La figura di Mandel’štam emerge in tutta la sua fragilità e grandezza. “Mi sembra che per un poeta le allucinazioni dell’udito siano una specie di malattia professionale”, scrive l’autrice, donando sostanza simbolica alle afflizioni patologiche del consorte. La poesia risuona come una frase musicale, il primo vagito di un quartetto d’archi, che prende forma a poco a poco. Il mistero del processo compositivo viene descritto con sensibilità e acume. Contrariamente a Pasternàk, il quale ha bisogno di un tavolo per scrivere, Mandel’štam compone camminando. Dal movimento scaturisce la poesia. Nel processo compositivo “c’è qualcosa di simile al rammentare cose che non sono ancora mai state dette”. Forse i versi esistono già prima di essere composti, forse compito del poeta è trarli dallo spazio nel quale si trovano, donandogli armonia e oggettiva unità. La poesia è ossessione dalla quale ci si libera nel momento della creazione. Nelle prime letture agli amici i versi prendono vita, trovando esistenza autonoma. “Il caso ha voluto che tutti coloro che parteciparono alla prima lettura dei versi di Mandel’štam abbiano avuto un destino tragico”. La poesia si configura allora come evento imponderabile, manifestazione di un fato al quale non è possibile sottrarsi. I versi appaiono come un delitto, in quanto si oppongono al monopolio della parola e del pensiero. I persecutori commettono però un errore: non sospettano che le loro vittime possano ricordare. Il frutto del ricordo è questo libro. “Una volta ci eravamo spaventati del caos e subito tutti si erano messi a implorare un potere forte, un pugno di ferro capace di ricacciare nell’alveo del grande fiume tutti i torrenti umani in piena. Questa paura è forse il più saldo e tenace fra i nostri sentimenti, non ne siamo guariti nemmeno oggi e si trasmette ereditariamente”. Parole illuminanti e profetiche, che molto dicono riguardo il carattere di un intero popolo e sulla sua storia.

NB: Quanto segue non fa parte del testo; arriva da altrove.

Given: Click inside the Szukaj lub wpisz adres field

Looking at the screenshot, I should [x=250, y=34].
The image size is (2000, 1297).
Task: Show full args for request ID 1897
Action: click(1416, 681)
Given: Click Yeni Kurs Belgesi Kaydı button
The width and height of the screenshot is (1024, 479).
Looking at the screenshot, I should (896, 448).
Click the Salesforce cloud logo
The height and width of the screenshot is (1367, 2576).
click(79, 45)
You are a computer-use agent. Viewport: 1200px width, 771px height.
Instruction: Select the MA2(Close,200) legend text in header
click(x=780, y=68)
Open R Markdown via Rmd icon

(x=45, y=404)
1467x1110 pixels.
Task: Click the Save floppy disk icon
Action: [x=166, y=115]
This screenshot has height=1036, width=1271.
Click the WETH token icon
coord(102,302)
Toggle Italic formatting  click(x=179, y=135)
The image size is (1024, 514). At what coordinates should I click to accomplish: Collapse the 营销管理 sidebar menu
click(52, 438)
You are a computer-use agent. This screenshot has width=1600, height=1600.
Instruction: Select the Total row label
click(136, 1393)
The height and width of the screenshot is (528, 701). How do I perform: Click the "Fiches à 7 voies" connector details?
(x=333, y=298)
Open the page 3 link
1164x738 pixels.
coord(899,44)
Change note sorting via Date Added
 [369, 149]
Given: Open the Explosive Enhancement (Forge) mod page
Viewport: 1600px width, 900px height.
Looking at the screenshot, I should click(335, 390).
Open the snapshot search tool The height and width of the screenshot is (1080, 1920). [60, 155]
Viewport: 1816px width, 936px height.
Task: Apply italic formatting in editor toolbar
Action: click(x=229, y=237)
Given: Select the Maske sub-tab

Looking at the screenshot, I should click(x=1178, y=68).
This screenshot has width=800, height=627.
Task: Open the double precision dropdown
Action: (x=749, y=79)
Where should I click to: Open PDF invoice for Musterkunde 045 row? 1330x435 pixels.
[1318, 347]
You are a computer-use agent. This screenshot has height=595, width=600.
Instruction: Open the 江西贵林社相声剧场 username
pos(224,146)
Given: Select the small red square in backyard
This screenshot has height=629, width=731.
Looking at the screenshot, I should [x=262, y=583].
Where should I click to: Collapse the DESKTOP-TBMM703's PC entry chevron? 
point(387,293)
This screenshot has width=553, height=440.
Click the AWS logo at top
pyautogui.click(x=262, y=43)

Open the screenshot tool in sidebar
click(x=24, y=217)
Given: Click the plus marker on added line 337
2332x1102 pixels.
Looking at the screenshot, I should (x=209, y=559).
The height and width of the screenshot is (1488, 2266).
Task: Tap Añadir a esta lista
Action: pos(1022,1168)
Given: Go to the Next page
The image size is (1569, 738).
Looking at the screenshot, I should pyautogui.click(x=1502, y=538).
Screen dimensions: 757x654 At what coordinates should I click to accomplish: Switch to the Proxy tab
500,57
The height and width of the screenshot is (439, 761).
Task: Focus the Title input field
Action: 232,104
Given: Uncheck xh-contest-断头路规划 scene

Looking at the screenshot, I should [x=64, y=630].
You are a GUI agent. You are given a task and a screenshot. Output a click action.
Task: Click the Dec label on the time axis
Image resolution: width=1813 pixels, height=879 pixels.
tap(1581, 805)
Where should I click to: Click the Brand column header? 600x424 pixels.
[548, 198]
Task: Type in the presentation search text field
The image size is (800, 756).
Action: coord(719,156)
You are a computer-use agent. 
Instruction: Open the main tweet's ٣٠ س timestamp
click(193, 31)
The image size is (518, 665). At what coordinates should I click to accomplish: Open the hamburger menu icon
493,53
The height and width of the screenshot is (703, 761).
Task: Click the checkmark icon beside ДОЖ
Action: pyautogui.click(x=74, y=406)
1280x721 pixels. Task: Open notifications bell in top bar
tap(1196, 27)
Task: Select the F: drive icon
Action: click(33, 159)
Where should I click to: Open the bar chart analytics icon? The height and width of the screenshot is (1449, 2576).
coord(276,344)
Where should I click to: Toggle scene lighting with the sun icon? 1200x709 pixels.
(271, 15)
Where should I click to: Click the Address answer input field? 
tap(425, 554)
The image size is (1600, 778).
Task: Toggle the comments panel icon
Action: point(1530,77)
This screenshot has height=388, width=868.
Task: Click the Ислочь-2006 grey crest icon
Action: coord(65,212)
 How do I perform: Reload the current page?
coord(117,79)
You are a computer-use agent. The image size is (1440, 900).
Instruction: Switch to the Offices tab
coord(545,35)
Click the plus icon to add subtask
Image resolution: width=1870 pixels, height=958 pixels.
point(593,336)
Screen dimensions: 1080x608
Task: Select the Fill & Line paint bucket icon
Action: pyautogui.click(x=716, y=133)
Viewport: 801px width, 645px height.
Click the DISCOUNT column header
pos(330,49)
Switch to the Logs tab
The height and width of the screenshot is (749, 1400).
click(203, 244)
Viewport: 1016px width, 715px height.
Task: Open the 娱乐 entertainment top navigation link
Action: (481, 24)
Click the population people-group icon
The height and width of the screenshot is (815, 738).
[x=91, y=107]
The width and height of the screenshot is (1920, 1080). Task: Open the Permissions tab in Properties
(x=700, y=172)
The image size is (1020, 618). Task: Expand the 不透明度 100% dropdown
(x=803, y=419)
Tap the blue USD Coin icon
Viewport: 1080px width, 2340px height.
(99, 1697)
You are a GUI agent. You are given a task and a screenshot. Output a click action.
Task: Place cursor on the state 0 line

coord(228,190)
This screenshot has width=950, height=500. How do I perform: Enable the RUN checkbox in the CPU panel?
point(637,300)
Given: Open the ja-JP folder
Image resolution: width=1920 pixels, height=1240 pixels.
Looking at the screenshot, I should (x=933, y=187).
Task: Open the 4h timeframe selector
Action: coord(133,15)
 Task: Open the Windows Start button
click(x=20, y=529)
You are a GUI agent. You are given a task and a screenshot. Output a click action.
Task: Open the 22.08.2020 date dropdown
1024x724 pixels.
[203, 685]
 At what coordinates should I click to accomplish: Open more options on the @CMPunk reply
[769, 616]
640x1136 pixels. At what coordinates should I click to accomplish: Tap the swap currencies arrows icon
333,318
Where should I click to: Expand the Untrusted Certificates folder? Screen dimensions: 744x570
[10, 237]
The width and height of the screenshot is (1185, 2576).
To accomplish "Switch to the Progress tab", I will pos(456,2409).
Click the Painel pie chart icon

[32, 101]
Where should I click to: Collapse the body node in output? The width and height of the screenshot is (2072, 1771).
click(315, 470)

Mandel’štam non crede al regno millenario del “nuovo”, ma crede fermamente nel potere della poesia. Per questo continuava a ripetere: “Se uccidono in nome della poesia, vuol dire che le tributano l’onore e il rispetto che merita, vuol dire che la temono, e quindi la poesia è il potere”. Come afferma in un articolo scritto per la morte di Skrjabin, la scomparsa di un artista non è la sua fine, ma il suo estremo atto creativo. Pochi al pari di Mandel’štam sono stati in grado di percepire sulla propria pelle il passare del tempo, di sentirne fisicamente la qualità effimera che spinge a vivere ogni istante con enorme intensità. Avvertendo l’alito di una rapida fine, il poeta è colto da un’ansia febbrile. I versi scorrono come torrenti dalle sue labbra, un gesto di rivolta contro chi vorrebbe impedirgli di incrinare con la sua voce unica e potente il rumoroso germogliare del tempo.